Using the Shapes of Clinical Data Trajectories to Predict Mortality in ICUs

Junchao Ma; Donald K K Lee; Michael E Perkins; Margaret A Pisani; Edieal Pinker

doi:10.1097/CCE.0000000000000010

Using the Shapes of Clinical Data Trajectories to Predict Mortality in ICUs

Crit Care Explor. 2019 Apr 17;1(4):e0010. doi: 10.1097/CCE.0000000000000010. eCollection 2019 Apr.

Authors

Junchao Ma¹, Donald K K Lee², Michael E Perkins³, Margaret A Pisani⁴, Edieal Pinker¹

Affiliations

¹ School of Management, Yale University, New Haven, CT.
² Goizueta Business School, Emory University, Atlanta, GA.
³ Hartford Hospital, Hartford, CT.
⁴ Yale New Haven Hospital Pulmonary and Critical Care Medicine, New Haven, CT.

Abstract

1) To show how to exploit the information contained in the trajectories of time-varying patient clinical data for dynamic predictions of mortality in the ICU; and 2) to demonstrate the additional predictive value that can be achieved by incorporating this trajectory information.

Design: Observational, retrospective study of patient medical records for training and testing of statistical learning models using different sets of predictor variables.

Setting: Medical ICU at the Yale-New Haven Hospital.

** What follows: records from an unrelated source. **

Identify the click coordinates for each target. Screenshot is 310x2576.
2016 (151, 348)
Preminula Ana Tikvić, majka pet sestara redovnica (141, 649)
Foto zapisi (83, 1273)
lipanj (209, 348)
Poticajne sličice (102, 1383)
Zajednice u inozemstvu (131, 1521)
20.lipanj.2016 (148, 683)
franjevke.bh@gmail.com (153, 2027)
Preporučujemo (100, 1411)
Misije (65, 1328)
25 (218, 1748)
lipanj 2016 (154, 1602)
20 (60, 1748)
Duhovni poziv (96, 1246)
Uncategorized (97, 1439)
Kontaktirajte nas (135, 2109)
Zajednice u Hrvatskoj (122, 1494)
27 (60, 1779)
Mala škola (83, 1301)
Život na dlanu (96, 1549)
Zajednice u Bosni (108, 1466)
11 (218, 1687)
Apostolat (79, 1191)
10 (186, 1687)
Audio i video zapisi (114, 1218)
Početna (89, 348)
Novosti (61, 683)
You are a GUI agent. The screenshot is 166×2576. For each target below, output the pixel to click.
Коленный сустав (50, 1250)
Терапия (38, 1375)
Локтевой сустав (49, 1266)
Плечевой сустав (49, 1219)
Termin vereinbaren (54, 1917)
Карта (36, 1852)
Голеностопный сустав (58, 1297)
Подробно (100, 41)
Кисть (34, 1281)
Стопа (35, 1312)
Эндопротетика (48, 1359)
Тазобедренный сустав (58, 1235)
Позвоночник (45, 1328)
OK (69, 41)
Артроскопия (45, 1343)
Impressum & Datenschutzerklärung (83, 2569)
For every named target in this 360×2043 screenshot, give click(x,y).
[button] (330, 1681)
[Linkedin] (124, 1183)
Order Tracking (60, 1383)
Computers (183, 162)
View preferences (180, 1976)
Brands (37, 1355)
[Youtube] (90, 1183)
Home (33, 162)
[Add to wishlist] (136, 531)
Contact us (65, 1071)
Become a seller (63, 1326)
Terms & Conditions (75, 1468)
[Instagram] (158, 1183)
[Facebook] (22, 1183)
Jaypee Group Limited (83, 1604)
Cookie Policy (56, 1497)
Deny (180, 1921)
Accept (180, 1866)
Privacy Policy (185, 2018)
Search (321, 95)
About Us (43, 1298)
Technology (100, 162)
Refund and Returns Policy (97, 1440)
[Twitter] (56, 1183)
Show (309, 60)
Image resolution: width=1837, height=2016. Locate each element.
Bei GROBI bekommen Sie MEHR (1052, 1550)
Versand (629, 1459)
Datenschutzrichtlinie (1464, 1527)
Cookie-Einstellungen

Subjects: Electronic health records of 3,763 patients admitted to the medical ICU between January 2013 and January 2015.

Interventions: None.

Measurements and main results: Six-hour mortality predictions for ICU patients were generated and updated every 6 hours by applying the random forest classifier to patient time series data from the prior 24 hours. The time series were processed in different ways to create two main models: 1) manual extraction of the summary statistics used in the literature (min/max/median/first/last/number of measurements) and 2) automated extraction of trajectory features using machine learning. Out-of-sample area under the receiver operating characteristics curve and area under the precision-recall curve ("precision" refers to positive predictive value and "recall" to sensitivity) were used to evaluate the predictive performance of the two models. For 6-hour prediction and updating, the second model achieved area under the receiver operating characteristics curve and area under the precision-recall curve of 0.905 (95% CI, 0.900-0.910) and 0.381 (95% CI, 0.368-0.394), respectively, which are statistically significantly higher than those achieved by the first model, with area under the receiver operating characteristics curve and area under the precision-recall curve of 0.896 (95% CI, 0.892-0.900) and 0.905 (95% CI, 0.353-0.379). The superiority of the second model held true for 12-hour prediction/updating as well as for 24-hour prediction/updating.

Conclusions: We show that statistical learning techniques can be used to automatically extract all relevant shape features for use in predictive modeling. The approach requires no additional data and can potentially be used to improve any risk model that uses some form of trajectory information. In this single-center study, the shapes of the clinical data trajectories convey information about ICU mortality risk beyond what is already captured by the summary statistics currently used in the literature.

Keywords: hospital mortality; informatics; machine learning; prognosis; statistical models; time-dependent covariates.